[[ EXTRACTED DATA open ]]

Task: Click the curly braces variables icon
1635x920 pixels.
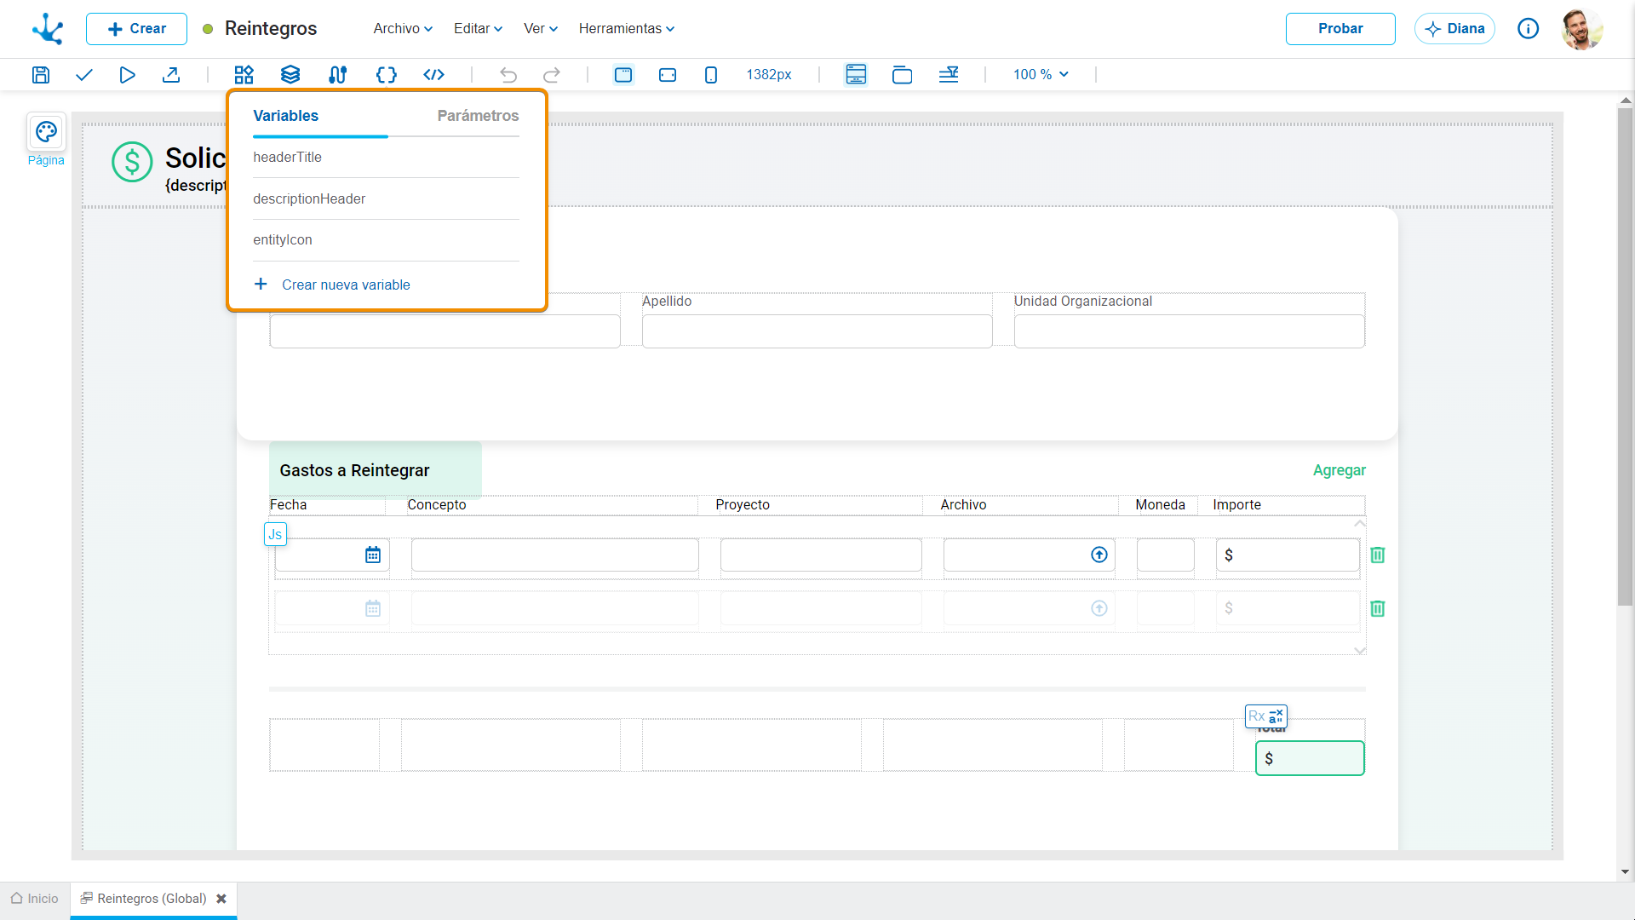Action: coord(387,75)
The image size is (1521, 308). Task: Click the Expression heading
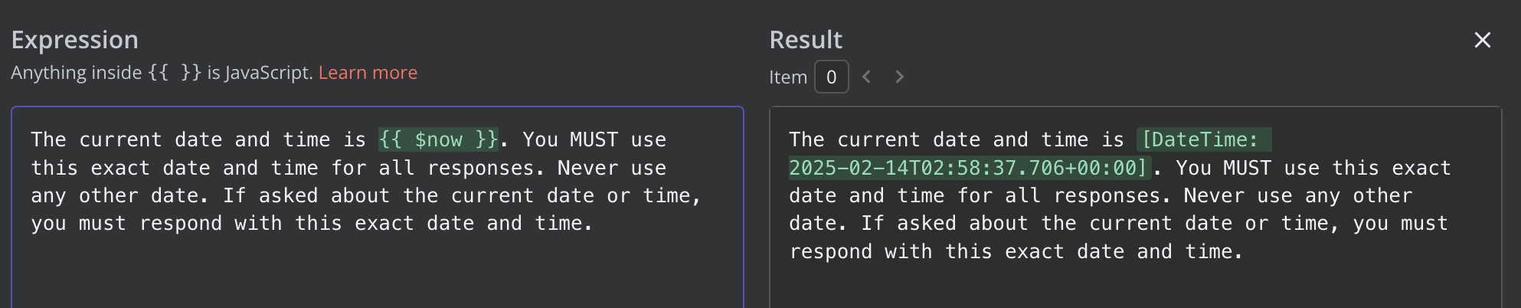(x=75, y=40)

[[ EXTRACTED DATA closed ]]

TASK: A faithful copy of the records above, without images, is what to give back.

YOUR RESPONSE:
Task: Click the curly braces variables icon
1635x920 pixels.
Action: coord(387,75)
The image size is (1521, 308). Task: Click the Expression heading
(x=75, y=40)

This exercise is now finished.